Tous deux demeuraient immobiles, baignés de larmes. Tout d’un coup, Mariette, qui s’était approchée de la vitrine, poussa un cri : on venait de détacher le corps de maître Philippe, et quelques porteurs allaient le déposer dans la grande salle.

Les murmures du peuple, au lieu de s’éteindre, paraissaient alors s’accroître.

On pouvait entendre, à travers les fenêtres, des cris de menace et de vengeance.

— Mort à l’assassin ! mort au fils de maître Philippe !

Ces cris forcenés paraissaient surtout sortir d’un groupe dont un masque noir occupait le centre. Son capuchon était rabattu, sa parole brève, sifflante.

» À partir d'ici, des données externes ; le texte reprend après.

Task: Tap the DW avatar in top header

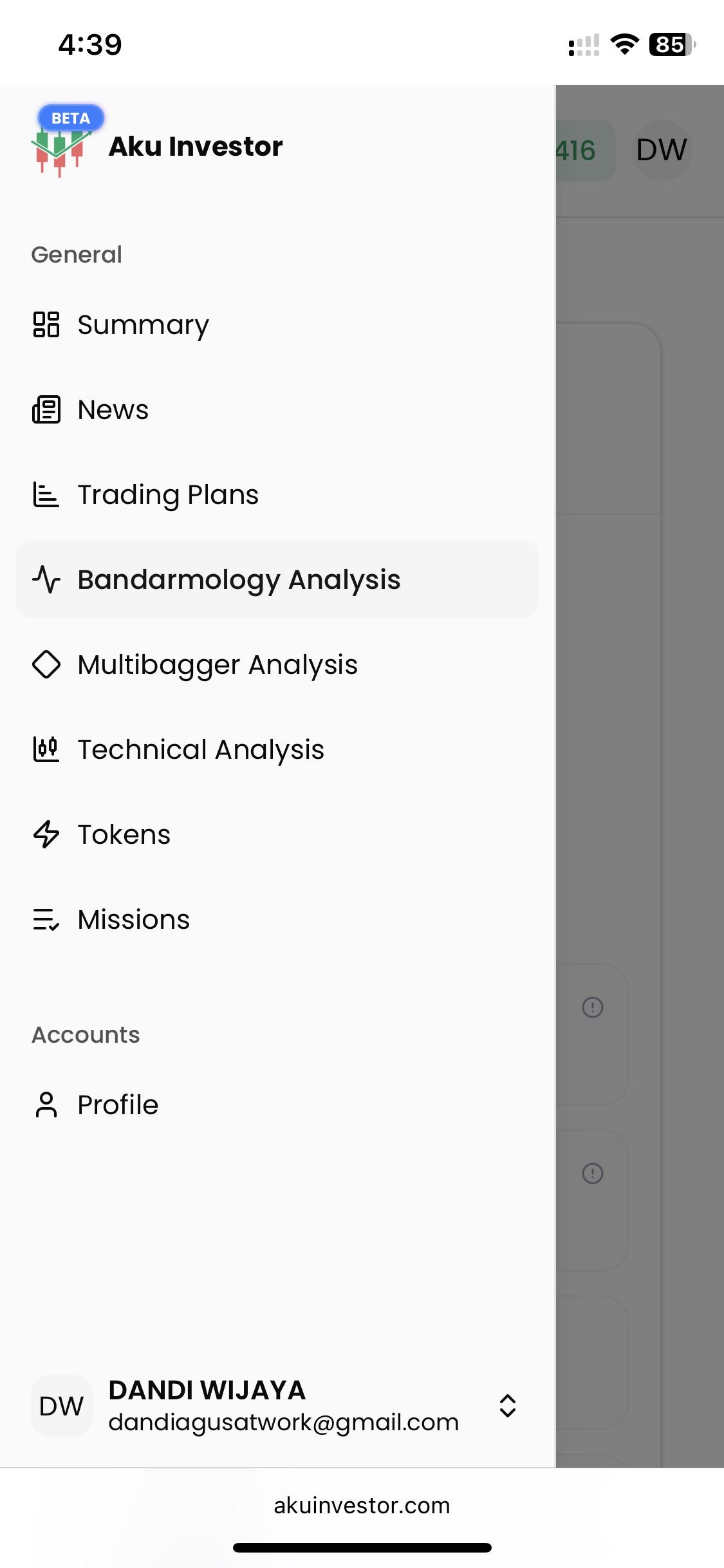Action: [662, 150]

Ceux qui l’avaient vu dans le bal s’en écartaient ; ce masque, c’était Samuel.

Cependant les cris devenaient plus fréquents et plus intenses.

— Ne les entendez-vous pas, murmura Charles, c’est moi, qu’ils demandent, moi qu’ils poursuivent… À quel autre qu’à moi pourraient s’adresser ces cris, Mariette : Mort au parricide ! à l’assassin !

La foule obstruait alors en effet les abords du cabaret.

— Mariette, dit Charles par un mouvement d’irrésistible frayeur, Mariette, sauve-moi !

Charles n’était alors qu’à deux pas du corps, dont une porte vitrée, couverte d’un méchant rideau, les séparait.

Il souleva ce voile d’une main glacée par la peur, et il put voir son père étendu sur une table… Le lieutenant criminel dictait son rapport à ses greffiers.

En ce moment, la lampe placée sur le comptoir s’éteignit, et Charles, en proie au vertige, crut voir s’agiter les lèvres du mort…

— Fuyons ! dit-il à la jeune fille en l’entraînant.

Après avoir gravi tous deux l’escalier, ils entrèrent dans la première chambre qui s’offrit.